There was no use in denying it, no use in lulling and coaxing her conscience any longer, it had been for one whole week in a new atmosphere; it had roused itself; it was not thoroughly awake as yet, but restless and nervous and on the alert—and would not be hushed back into its lethargic state.
This it was which made Ester the uncomfortable companion which she was this morning. She was not willing to be shaken and roused; she had been saying very unkind, rude things to Abbie, and now, instead of flouncing off in an uncontrollable fit of indignation, which course Ester could but think would be the most comfortable thing which could happen next, so far as she was concerned, Abbie sat still, with that look of meek inquiry on her face, humbly awaiting her verdict. How Ester wished she had never asked that last question! How ridiculous it would make her appear, after all that had been said, to admit that her cousin’s life had been one continual reproach of her own; that concerning this very matter of the concert, she had heard Uncle Ralph remark that if all the world matched what they did with what they said, as well as Abbie did, he was not sure but he might be a Christian himself. Then suppose she should add that this very pointed remark had been made to her when they were on their way to the concert in question.
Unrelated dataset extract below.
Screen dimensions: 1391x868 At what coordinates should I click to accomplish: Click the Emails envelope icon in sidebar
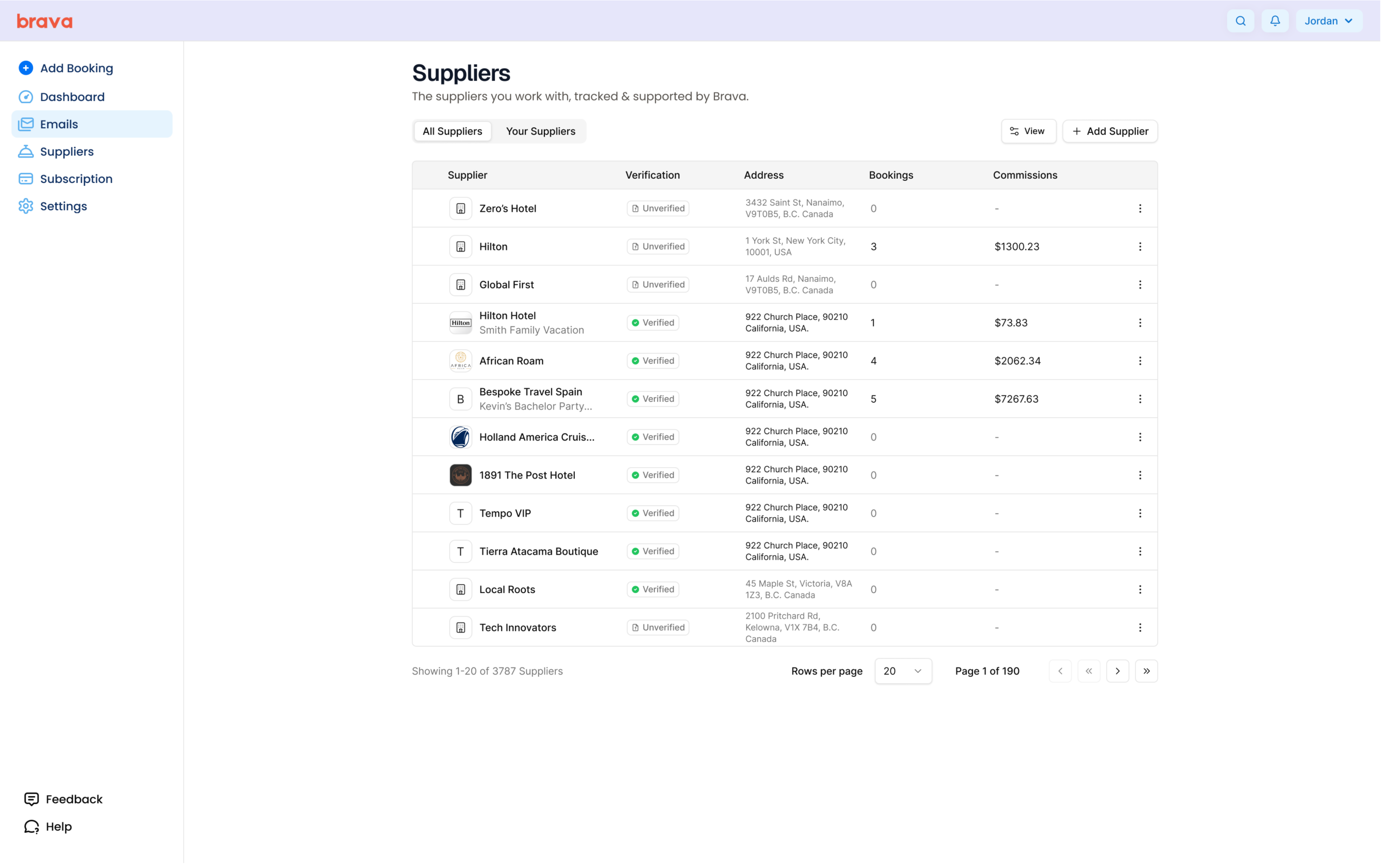[26, 124]
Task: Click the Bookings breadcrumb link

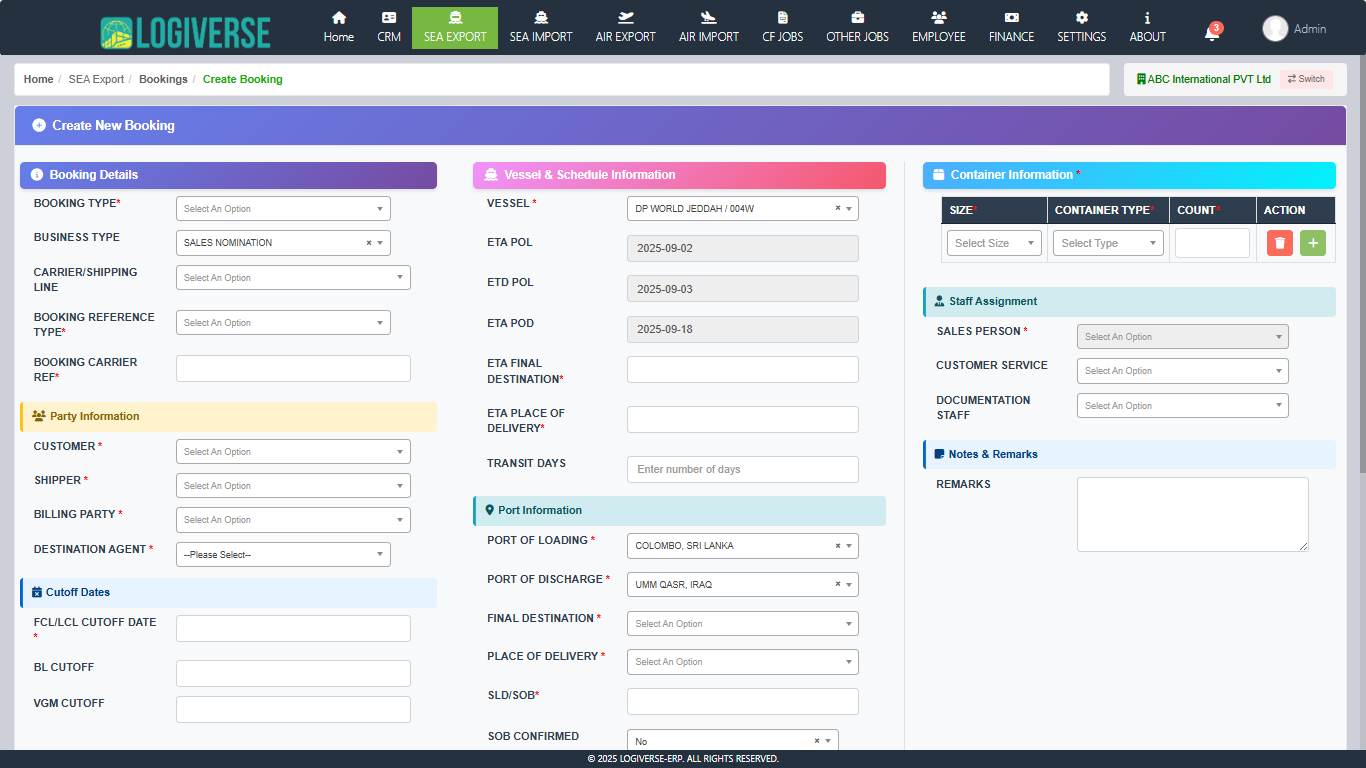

Altogether, Ester was disgusted and wished she could get back to where the conversation commenced, feeling certain now that she would leave a great many things unsaid.
I do not know how the conversation would have ended, whether Ester could have brought herself to the plain truth, and been led on and on to explain the unrest and dissatisfaction of her own heart, and thus have saved herself much of the sharp future in store for her; but one of those unfortunate interruptions which seem to finite eyes to be constantly occurring, now came to them. There was an unusual bang to the front door, the sound of strange footsteps in the hall, the echo of a strange voice floated up to her, and Abbie, with a sudden flinging of thimble and scissors, and an exclamation of “Ralph has come,” vanished.
THE LITTLE CARD.
Left to herself, Ester found her train of thought so thoroughly disagreeable that she hastened to rid herself of it, and seized upon the new comer to afford her a substitute.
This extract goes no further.